Борнан потянулся к тотему, намереваясь продемонстрировать находку, а заодно и свою правоту, но тут же застыл как стоял. Из основания тотема начали стремительно прорастать многочисленные щупальцеобразные, жесткие как проволока, отростки, по виду напоминавшие корни сорной травы. Когда отростки вытянулись на достаточную длину, тотем приподнялся на них, вынув из земли беспокойно шевелящееся жало, напоминавшее по форме стебель кабачка. На все ушли буквально секунды. Едва опомнившийся староста рванул было наутек, но его спину словно прожгло раскаленным железным прутом. Боль наполнила нижнюю часть туловища, отдаваясь в коленях и стопах. Борнан пытался закричать, но не мог: воздух словно вышел из легких.
Дрок, увидев эту картину из-за спин окруживших его "милиционеров", изменился в лице от ужаса. Проследившие за его взглядом крестьяне рванулись на помощь. Подбежав, они принялись беспорядочно и неумело дубасить тотем вилами, тот же, освободив жало, ловко отбивался, перемещаясь на своих ножках-корнях, и время от времени выстреливая в сторону нападающих жалом. Наконец один из них - небольшого роста и неширокий в плечах, улучив момент, пригвоздил взбесившуюся деревяшку вилами к земле, другой же чуть повыше с рыжей бородой уже бежал от поленницы, ютившейся под навесом у дома, с топором наперевес. Староста, свалившийся на грядку с кабачками, беспорядочно дергал ногами и царапал ладонями землю. На спине расплывалось темно-бурое пятно, зрачки невидяще метались в стороны, изо рта с клокотанием выбиралась карминовая струйка.
Тотем перестал вырываться только на восьмом ударе - трудно было попасть, да и рубить на вскопанной земле не очень удобно, и зубья прижавших его вил норовили попасть под топор. Последнее, что почувствовал в своей жизни староста Борнан - невыносимый запах гнилой плоти, вырвавшийся вместе с черной жижей из расколотого тотема.
***
Дрок задыхался от бессильной злобы, страха, отчаяния и намертво стянувших грудь веревок. Он уже не раз проклял про себя тот погожий весенний день, когда к ним в деревню по обыкновению заглянул бродячий торговец семенами, называвшийся Магдаром. В тот раз он принес не только семена, но и необычную резную вещицу, похожую небольшое причудливое весло, украшенную какими-то знаками и дугообразными шипами с тыльной стороны. Как же он тогда распинался про "последнюю разработку ученых Агесборба", про "абсолютную безопасность" и про "никакой магии - чистая наука". "Всего пятнадцать медных" - зазывал. Гниль бородатая... Борнан тогда велел ему поглубже затолкать ее в зад, и что здесь эта нечисть и даром не сдалась. Дрок тогда посмеялся только - сам то хорош. Явился хрен знает откуда. Сам говорит что с долин перебрался, а по говору видать что с Приграничья , где отребье беглое себе кровью грехи замывает. Не иначе рыбак рыбака...
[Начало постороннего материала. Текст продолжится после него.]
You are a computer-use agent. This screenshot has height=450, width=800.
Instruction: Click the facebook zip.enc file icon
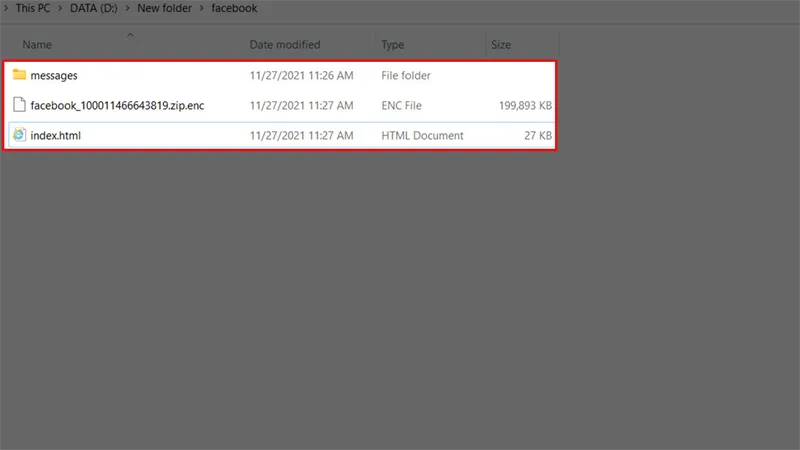19,105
Дрок давно метил в старосты, но толи плохо, толи просто не везло, словом всякий раз голосов не хватало, а тут такой аргумент, да еще за пятнадцать медных. Прилично, конечно, но если кто не рискует - тот не торжествует. Тем более, что Магдара в деревне знали и грубость Борнана по отношению к нему поняли не все. Он рискнул и проиграл даже больше чем мог ожидать. Кто-ж знал, что эта гадость людей высасывает, чтоб землю удобрять?
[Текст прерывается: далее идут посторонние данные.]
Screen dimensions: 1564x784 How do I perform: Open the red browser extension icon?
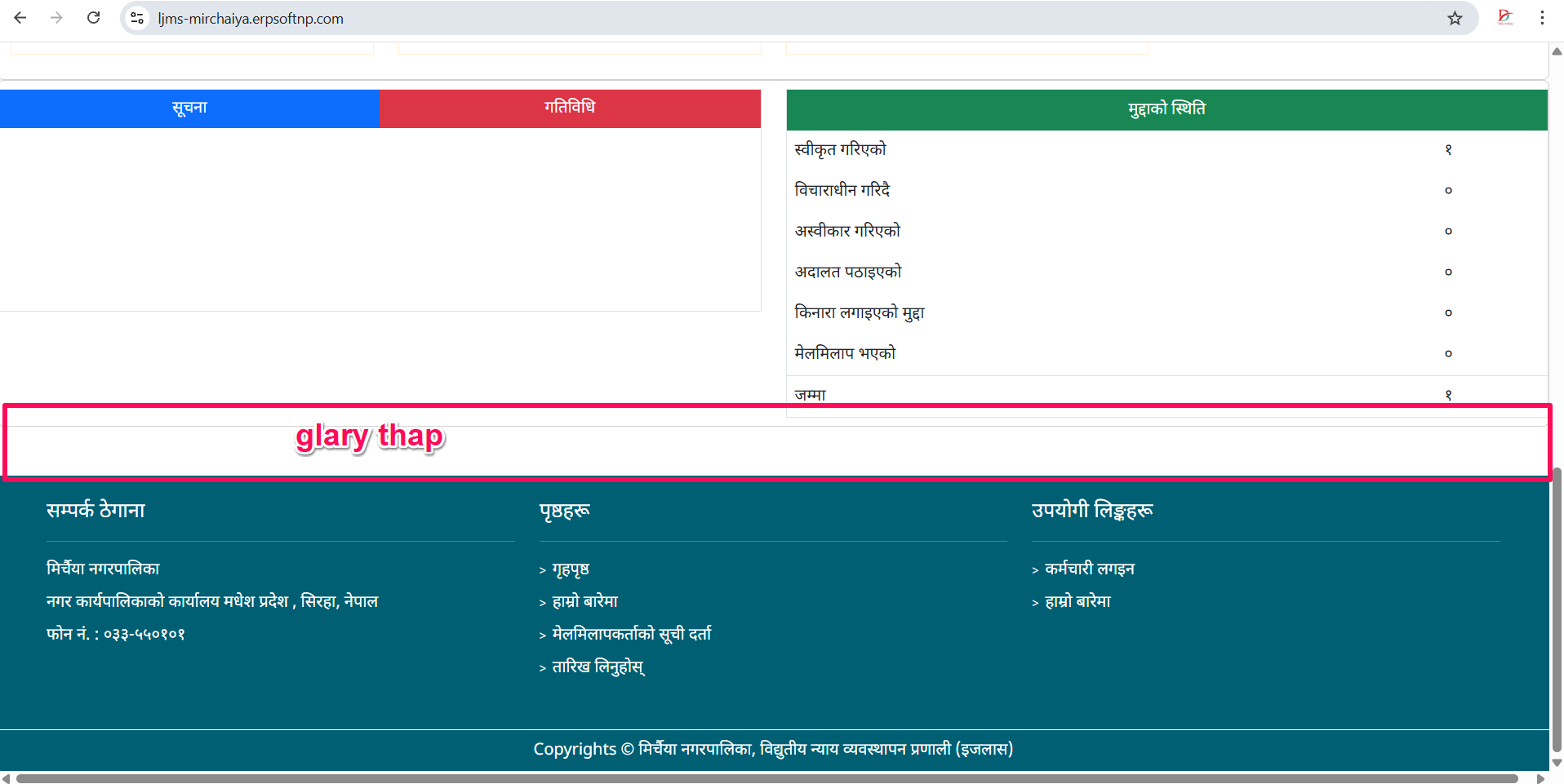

Он еще раз поглядел вниз, где у его ног, венчая кучу сухого хвороста, валялся злосчастный тотем. Народ собрался со всей деревни: дети, женщины, Ларина вся в слезах. Стоят, перешептываются, смотрят волками. Не стали констебля звать, сами решили проучить. А вот уже и факел несут. Связка соломы на палке. Уже два раза на ветру разлетался. Донесли, наконец. Ни о чем не спрашивали - просто подожгли солому под хворостом. "Я не знал! Я же не зна-ал!" - вопил Дрок заживо сжераемый пламенем, но некстати поднявшийся ветер срывал слова с его губ и уносил куда-то в сторону реки. Впрочем, всем было плевать.